[Task data]:

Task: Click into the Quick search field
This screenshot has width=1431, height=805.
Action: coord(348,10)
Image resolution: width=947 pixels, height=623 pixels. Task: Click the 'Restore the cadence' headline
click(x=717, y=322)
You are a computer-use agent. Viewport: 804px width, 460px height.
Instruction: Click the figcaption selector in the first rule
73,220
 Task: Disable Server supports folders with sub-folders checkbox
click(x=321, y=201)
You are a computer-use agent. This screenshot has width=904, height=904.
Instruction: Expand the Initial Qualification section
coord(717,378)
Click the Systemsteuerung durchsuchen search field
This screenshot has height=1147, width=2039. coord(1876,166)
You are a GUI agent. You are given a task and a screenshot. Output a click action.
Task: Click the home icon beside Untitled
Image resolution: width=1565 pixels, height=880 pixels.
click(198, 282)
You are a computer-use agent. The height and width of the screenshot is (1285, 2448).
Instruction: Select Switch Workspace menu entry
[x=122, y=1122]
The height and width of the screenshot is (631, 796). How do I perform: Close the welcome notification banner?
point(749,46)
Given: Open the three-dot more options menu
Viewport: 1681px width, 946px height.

[Task directions]: The listing above is to be copied exactly, in full.

[Task response]:
Task: Click into the Quick search field
This screenshot has width=1431, height=805.
Action: coord(348,10)
Image resolution: width=947 pixels, height=623 pixels. Task: Click the 'Restore the cadence' headline
click(x=717, y=322)
You are a computer-use agent. Viewport: 804px width, 460px height.
Instruction: Click the figcaption selector in the first rule
73,220
 Task: Disable Server supports folders with sub-folders checkbox
click(x=321, y=201)
You are a computer-use agent. This screenshot has width=904, height=904.
Instruction: Expand the Initial Qualification section
coord(717,378)
Click the Systemsteuerung durchsuchen search field
This screenshot has height=1147, width=2039. coord(1876,166)
You are a GUI agent. You are given a task and a screenshot. Output a click action.
Task: Click the home icon beside Untitled
Image resolution: width=1565 pixels, height=880 pixels.
click(198, 282)
You are a computer-use agent. The height and width of the screenshot is (1285, 2448).
Instruction: Select Switch Workspace menu entry
[x=122, y=1122]
The height and width of the screenshot is (631, 796). How do I perform: Close the welcome notification banner?
point(749,46)
Given: Open the three-dot more options menu
Viewport: 1681px width, 946px height.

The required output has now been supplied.